Task details
Where an image appears, leave it out; otherwise repeat the data exactly.

(Stored data entries)
=== Begin Enclosure ===

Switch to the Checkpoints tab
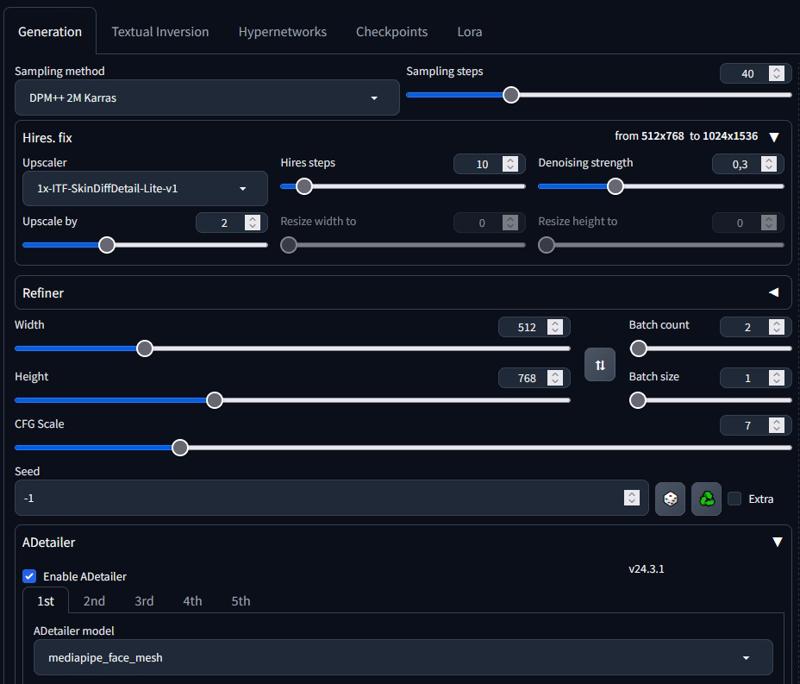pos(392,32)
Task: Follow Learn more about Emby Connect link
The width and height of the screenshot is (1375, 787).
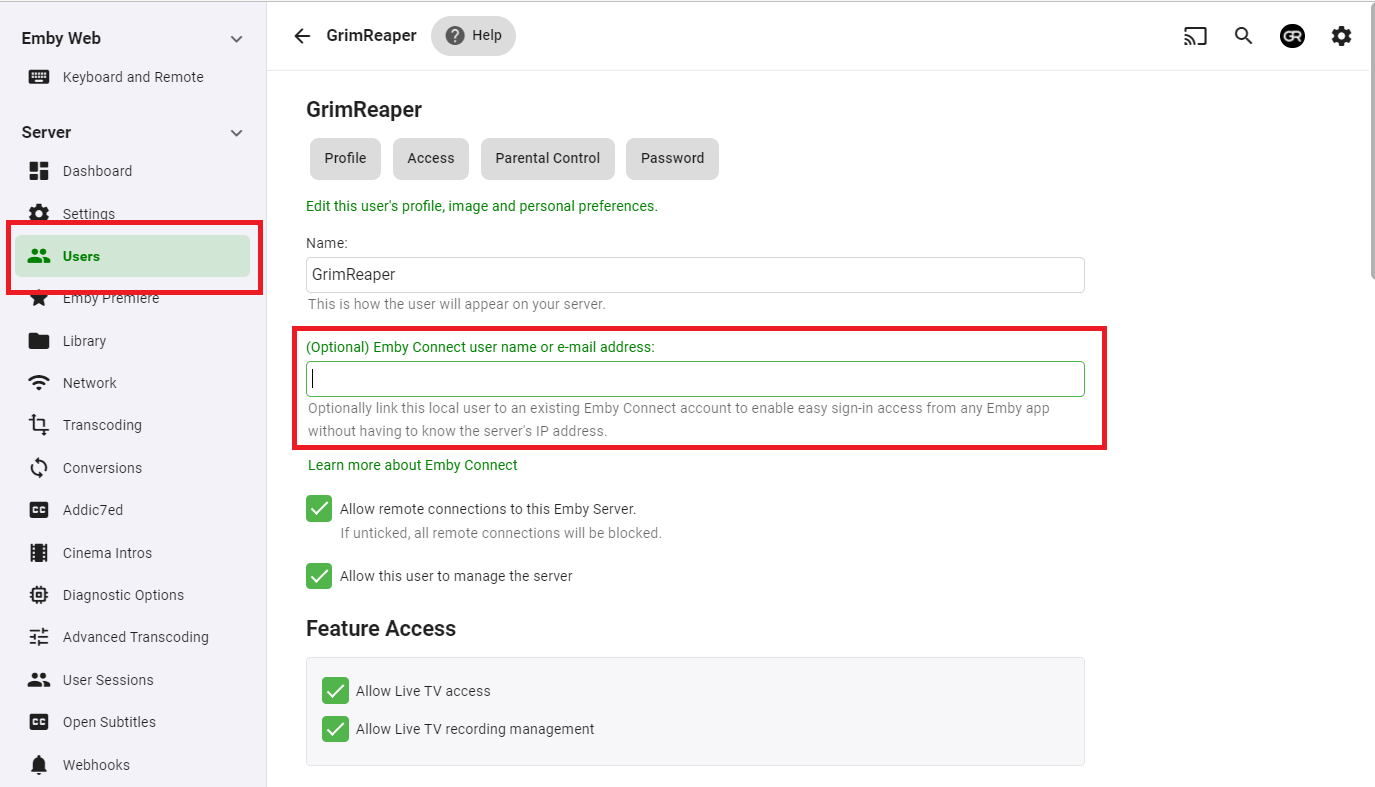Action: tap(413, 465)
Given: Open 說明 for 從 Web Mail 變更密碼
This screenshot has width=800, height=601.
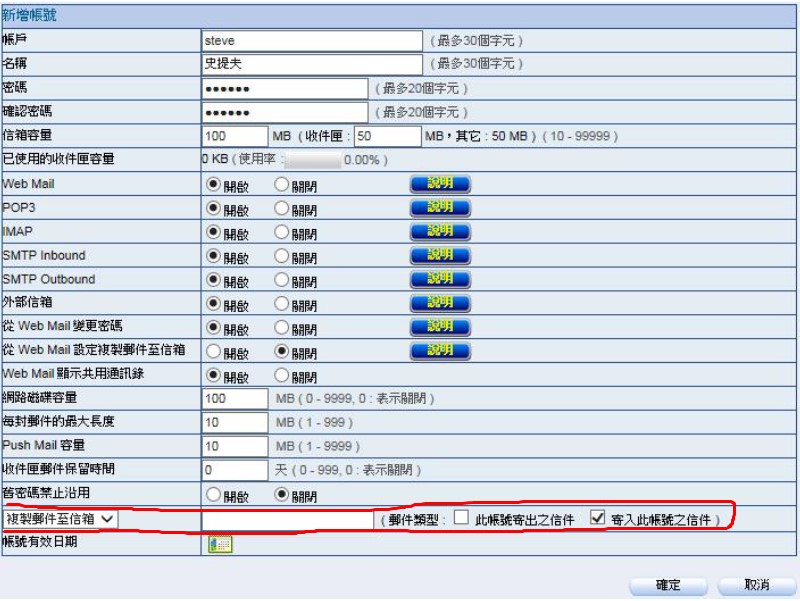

=== End Enclosure ===

Answer to this task
Switch to the Checkpoints tab
pos(392,32)
Task: Follow Learn more about Emby Connect link
The width and height of the screenshot is (1375, 787).
Action: tap(413, 465)
Given: Open 說明 for 從 Web Mail 變更密碼
This screenshot has width=800, height=601.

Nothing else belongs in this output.